Predicting survival and immune status of breast cancer patients based on prognostic features related to PANoptosis.

BACKGROUND: Breast cancer (BRCA) is a prevalent female malignancy. PANoptosis, integrating diverse cell death traits, is pivotal in BRCA, thus necessitating deeper study. METHODS: Data from Gene Expression Omnibus (GEO, GSE180286 and GSE20685) and The Cancer Genome Atlas (TCGA) were analyzed. Weighted gene co-expression network analysis (WGCNA) identified PANoptosis-related genes in BRCA patients from TCGA. Further refinement of these module genes was conducted through univariate Cox regression, LASSO regression (glmnet package), and stepwise multivariate regression analysis to derive the final biomarkers.
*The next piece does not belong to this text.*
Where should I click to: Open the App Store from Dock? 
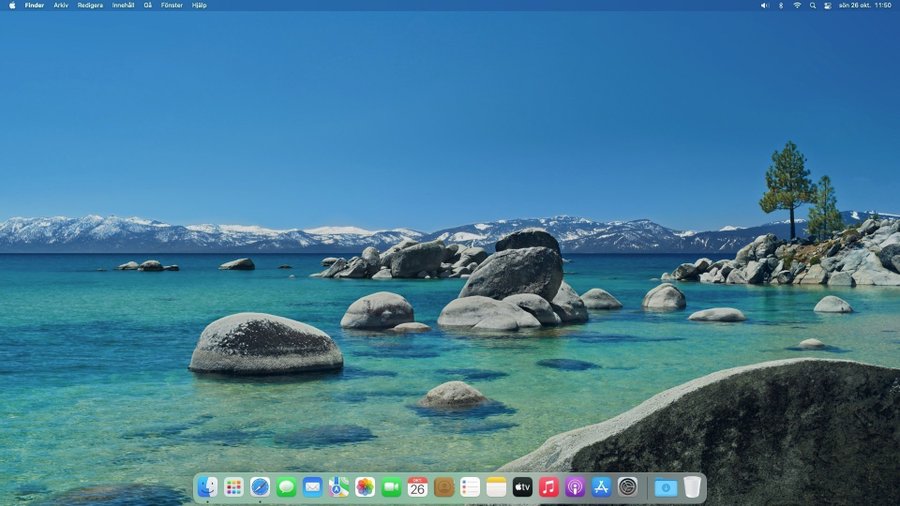(x=601, y=487)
Based on these biomarkers, a risk model was established, and in-vitro experiments (wound healing assay, Transwell assay, and qRT-PCR) were carried out to validate the accuracy of these biomarkers. The MCPcounter package and the oncoPredict package were used to assess immune cell infiltration and sensitivity to drugs in BRCA patients, respectively. RESULTS: This study identified 8 biomarkers (ACY3, CD83, CXCL13, KLHDC7B, NR1H3, SMCO4, TRPM2, and UPP1) and established a risk model. In-vitro experiments revealed significant differences in biomarker expression between BRCA cells and the control group, with TRPM2 knockdown inhibiting BRCA cell migration and invasion. Enrichment analysis showed metabolic pathways were activated in high-risk group. Additionally, immune analysis showed lower immune cell enrichment and significant enrichment of fibroblasts in the high-risk group. Drug sensitivity analysis linked 13 drugs to RiskScore. Finally, single-cell analysis identified six cell types (including cancer stem cells, fibroblasts, T-cells, macrophages, B/Plasma cells, and endothelial cells) for BRCA and found that macrophages had higher PANoptosis activity. CONCLUSION: The current research introduces a novel model for BRCA prognosis analysis but also provides a fresh perspective on BRCA treatment strategies.